**Excerpted passage:**

French studio Gaumont has received the green light from the Gulli TV network for its new animated comedy series, Bionic Max. The announcement was made today by Nicolas Atlan, President, Animation and Family, Gaumont; and Caroline Cochaux, Managing Director, Lagardère Active TV France & International & CEO of Gulli.
The 52 x 11’ 2D-animated series for kids 6–11, created by Gaumont’s Thomas Digard and Manu Klotz, is a buddy comedy between two very different but lovable friends: Max, the first and only prototype for a bionic guinea pig born in a laboratory, and his best friend Jean-Claude, a goldfish, and their adventures as express delivery boys in the middle of Central Park.
“We have been developing Bionic Max with Gulli for several months now, and are incredibly excited that we can move forward with the production of this series that is full of high-energy and slapstick fun,” commented Atlan. “The world created by Thomas Digard and Manu Klotz comes to vivid and animated life before our very eyes with these characters! Max and Jean-Claude consistently end up in absurd and hysterical situations, and kids everywhere will escape into the chaotic madness, laugh out loud, and do what kids should do – have fun! We are finalizing new partners now and hope to start production at the end of 2018 or early 2019.”

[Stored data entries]
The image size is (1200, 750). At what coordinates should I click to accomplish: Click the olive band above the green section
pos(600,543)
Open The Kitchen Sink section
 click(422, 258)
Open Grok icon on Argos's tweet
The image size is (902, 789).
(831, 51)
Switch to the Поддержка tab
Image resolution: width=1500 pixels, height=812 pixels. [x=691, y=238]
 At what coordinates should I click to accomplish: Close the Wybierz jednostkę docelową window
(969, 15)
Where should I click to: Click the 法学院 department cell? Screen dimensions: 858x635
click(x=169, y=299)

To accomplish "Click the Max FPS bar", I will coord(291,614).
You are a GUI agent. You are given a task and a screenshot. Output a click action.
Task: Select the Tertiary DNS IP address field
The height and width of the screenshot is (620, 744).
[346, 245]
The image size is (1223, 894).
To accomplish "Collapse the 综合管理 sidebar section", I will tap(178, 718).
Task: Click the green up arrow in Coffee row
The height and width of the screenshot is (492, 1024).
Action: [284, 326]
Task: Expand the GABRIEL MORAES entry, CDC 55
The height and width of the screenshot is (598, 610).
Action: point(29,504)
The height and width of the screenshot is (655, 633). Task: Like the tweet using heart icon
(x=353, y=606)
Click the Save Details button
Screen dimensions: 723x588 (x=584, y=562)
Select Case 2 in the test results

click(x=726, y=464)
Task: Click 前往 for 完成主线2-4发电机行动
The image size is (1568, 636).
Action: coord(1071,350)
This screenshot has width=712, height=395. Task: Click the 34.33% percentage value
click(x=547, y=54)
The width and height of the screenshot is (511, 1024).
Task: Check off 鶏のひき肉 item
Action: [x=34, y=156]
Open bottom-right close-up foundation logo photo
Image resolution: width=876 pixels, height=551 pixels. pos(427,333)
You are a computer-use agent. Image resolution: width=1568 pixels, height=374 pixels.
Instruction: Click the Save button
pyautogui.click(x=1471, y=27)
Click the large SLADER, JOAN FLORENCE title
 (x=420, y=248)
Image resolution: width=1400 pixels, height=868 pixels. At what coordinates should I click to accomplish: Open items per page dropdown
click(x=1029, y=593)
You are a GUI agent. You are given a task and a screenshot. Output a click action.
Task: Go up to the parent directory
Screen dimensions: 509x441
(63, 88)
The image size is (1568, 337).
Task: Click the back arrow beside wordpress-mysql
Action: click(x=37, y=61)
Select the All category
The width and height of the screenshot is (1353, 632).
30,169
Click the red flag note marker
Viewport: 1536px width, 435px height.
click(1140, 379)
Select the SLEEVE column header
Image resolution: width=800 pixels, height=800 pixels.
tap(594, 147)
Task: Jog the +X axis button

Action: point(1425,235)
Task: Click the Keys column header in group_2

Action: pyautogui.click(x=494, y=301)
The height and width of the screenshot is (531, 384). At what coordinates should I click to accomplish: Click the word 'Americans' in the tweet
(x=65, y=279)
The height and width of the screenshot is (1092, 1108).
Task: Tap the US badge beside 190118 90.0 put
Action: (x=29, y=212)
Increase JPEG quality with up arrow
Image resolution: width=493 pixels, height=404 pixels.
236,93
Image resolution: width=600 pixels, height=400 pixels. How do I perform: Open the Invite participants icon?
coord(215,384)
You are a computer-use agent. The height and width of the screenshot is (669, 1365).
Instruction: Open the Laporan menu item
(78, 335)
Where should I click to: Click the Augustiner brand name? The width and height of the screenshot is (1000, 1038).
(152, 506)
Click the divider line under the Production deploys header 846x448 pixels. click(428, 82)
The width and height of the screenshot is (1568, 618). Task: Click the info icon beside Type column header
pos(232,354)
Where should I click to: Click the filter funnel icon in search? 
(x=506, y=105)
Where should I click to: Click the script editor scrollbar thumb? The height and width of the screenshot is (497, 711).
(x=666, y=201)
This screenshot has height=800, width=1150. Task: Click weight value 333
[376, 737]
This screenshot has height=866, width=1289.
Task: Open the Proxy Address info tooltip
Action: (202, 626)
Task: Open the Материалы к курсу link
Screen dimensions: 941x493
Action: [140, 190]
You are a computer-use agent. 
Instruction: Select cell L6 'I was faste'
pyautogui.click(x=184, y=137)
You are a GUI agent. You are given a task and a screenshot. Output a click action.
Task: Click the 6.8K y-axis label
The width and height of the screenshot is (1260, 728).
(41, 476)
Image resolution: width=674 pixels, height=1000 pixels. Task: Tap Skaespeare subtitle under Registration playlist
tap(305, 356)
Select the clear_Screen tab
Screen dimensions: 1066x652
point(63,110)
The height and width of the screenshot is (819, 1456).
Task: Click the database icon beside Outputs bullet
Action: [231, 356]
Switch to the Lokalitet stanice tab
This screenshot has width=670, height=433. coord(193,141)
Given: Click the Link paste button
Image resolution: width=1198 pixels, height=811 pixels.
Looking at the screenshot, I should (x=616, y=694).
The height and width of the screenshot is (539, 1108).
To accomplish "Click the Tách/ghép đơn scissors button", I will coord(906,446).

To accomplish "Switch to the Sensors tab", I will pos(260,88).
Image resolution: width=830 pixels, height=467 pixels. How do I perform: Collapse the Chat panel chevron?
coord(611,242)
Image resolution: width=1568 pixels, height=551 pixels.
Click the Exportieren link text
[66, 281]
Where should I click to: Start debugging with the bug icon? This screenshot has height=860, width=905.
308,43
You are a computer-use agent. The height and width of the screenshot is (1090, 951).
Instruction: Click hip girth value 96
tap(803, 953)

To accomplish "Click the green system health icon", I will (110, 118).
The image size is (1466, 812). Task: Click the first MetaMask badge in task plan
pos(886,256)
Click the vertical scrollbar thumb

**Exercise set:**
1. Output the part of the Bionic Max announcement between "French studio Gaumont" and "CEO of Gulli.", inclusive.
2. Pick up the Bionic Max announcement right after its final sentence and extend it.
None of the entries are needed for this work.

**Per-task answers:**
1.
French studio Gaumont has received the green light from the Gulli TV network for its new animated comedy series, Bionic Max. The announcement was made today by Nicolas Atlan, President, Animation and Family, Gaumont; and Caroline Cochaux, Managing Director, Lagardère Active TV France & International & CEO of Gulli.

2.
“We are delighted to work with Gaumont’s animation team to develop this new hilarious cartoon: Bionic Max,” added Cochaux. “This type of cartoon succeeds brilliantly on Gulli, all the family enjoys it! Bionic Max glorifies values such as freedom, solidarity, and enthusiasm through the clumsy adventures of JC and his friend Max… a bionic guinea pig. We can’t wait for our viewers to discover this new show, that will become for sure a cartoon reference.”
Gaumont’s current slate includes an Amazon Original lyrical series for preschoolers, Do, Re & Mi (52 x 11’) from Kristen Bell and Jackie Tohn; Usagi Yojimbo, based on the classic comics by Stan Sakai; and animated epic The Star Shards Chronicles, based on the YA novels by Neal Shusterman.